E Era Uma Vez em Gaza, particularmente através da personagem do policial, "lança um olhar severo sobre a corrupção e os assassinos venais que ascendem ao poder. Mesmo quando esses poderes se importam com a cultura, é apenas para fins de propaganda, para garantir sua sobrevivência" e seus próprios interesses, acredita Al-Araby Al-Jadid.
E enquanto cenas de procissões fúnebres de "mártires" se repetem constantemente, os irmãos Nasser nunca deixam de demonstrar a resiliência e a resistência de seu povo.

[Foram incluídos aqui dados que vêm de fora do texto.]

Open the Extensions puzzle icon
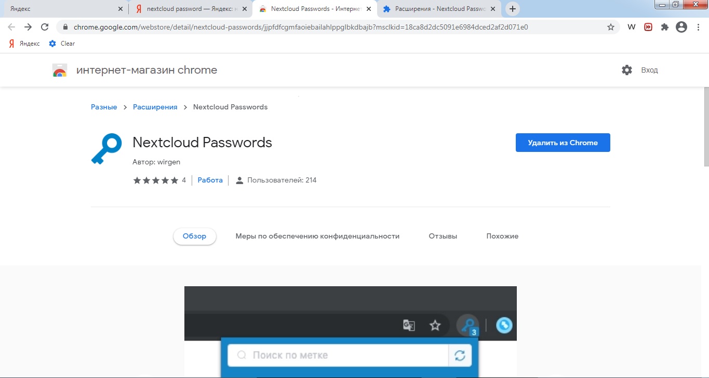The width and height of the screenshot is (709, 378). pos(665,27)
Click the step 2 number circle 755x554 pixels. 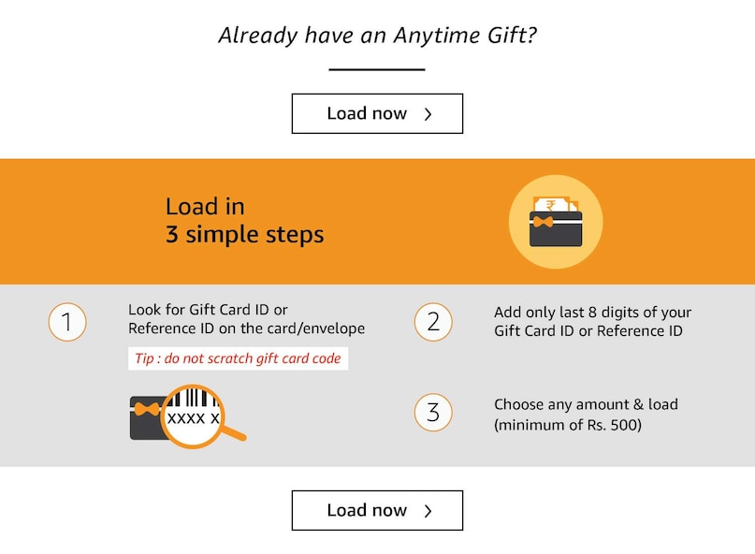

“Embora o filme seja um exame direto das falhas da liderança do Hamas na época, ele nunca deixa os espectadores esquecerem a ameaça que Israel representa [para o enclave] a cada momento, e os lembra de que o tratamento dado pelo Estado judeu a Gaza é a raiz de todos os problemas”, comenta o The National.
A Courrier International é parceira deste filme.